Actress and activist Mia Farrow tweeted:
“Reportedly Troy Davis is on gurney w UV inserted in his arm, in execution chamber awaiting Supreme Court decision. #MentalTorture”
Big Boi from Outkast tweeted a picture from outside the prison, saying that the police presence has doubled:
A huge amount of police vehicles have just arrived at the intersection into the prison. Not sure if it is a protest or something has happened, says Democracy Now.
Barack Obama will not be getting involved in the Troy Davis case, reports Savannah Now:
Less than half-hour before Davis’ scheduled execution Wednesday, White House press secretary Jay Carney issued a statement saying that Obama has long worked to ensure accuracy and fairness in the criminal justice system especially in capital cases.
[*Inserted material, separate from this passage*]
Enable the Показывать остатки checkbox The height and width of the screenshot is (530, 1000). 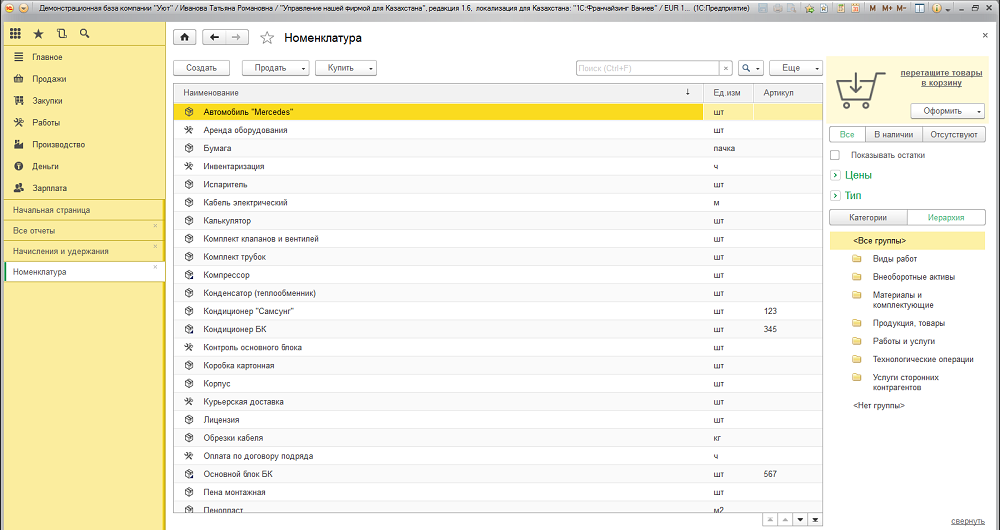point(835,155)
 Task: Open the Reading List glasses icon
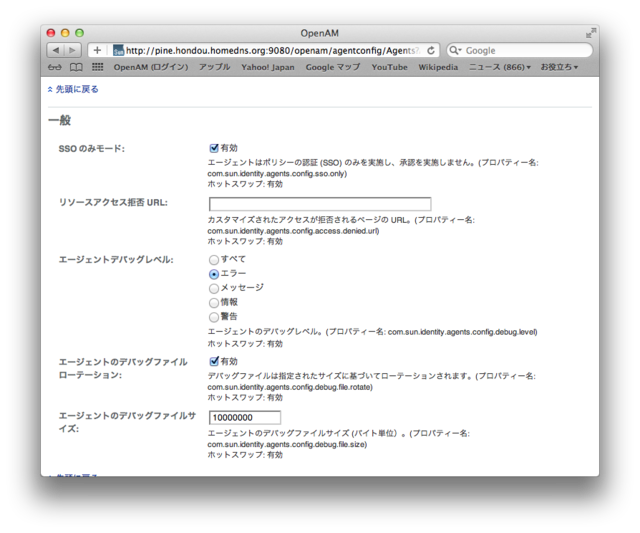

But Carney said it would not be appropriate for the president of the United States to weigh in on specific cases like this one, which is a state prosecution.
CBS journalist Andrew Cohen tweets an explanation of what’s happening at the Supreme Court
“At Scotus, the justices got #TroyDavis paperwork after 6p ET. They are smart. But they are not speed-readers. Probably accounts for delay.”
“What’s happened. Justice Thomas (11th Circuit justice) got #TroyDavis appeal and sent it to his 8 colleagues. They are now discussing.”
“Twice before, in 2008 and 2009, #Scotus stayed a #TroyDavis execution. In ’09 it ordered new evidentiary hearing.”
“The #Scotus stay of #TroyDavis execution in ’09 generated 2010 hearing in Ga. federal court where judge again said no reason to overturn.”
“#Scotus discussion now likely to focus upon that 2010 #TroyDavis hearing and whether justices felt it was fair under 1996 federal law.”
“Tonight marks 4th time Troy Davis has had execution date. Still possible that #Scotus will allow his execution. Death warrant still valid.”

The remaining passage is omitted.